§ **TASK**
The response is to be the full listing, set down exactly.

◇ ◇ ◇

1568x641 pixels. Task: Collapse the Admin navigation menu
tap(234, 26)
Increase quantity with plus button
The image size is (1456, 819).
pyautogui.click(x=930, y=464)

◇ ◇ ◇

§ **TASK RESPONSE**
1568x641 pixels. Task: Collapse the Admin navigation menu
tap(234, 26)
Increase quantity with plus button
The image size is (1456, 819).
pyautogui.click(x=930, y=464)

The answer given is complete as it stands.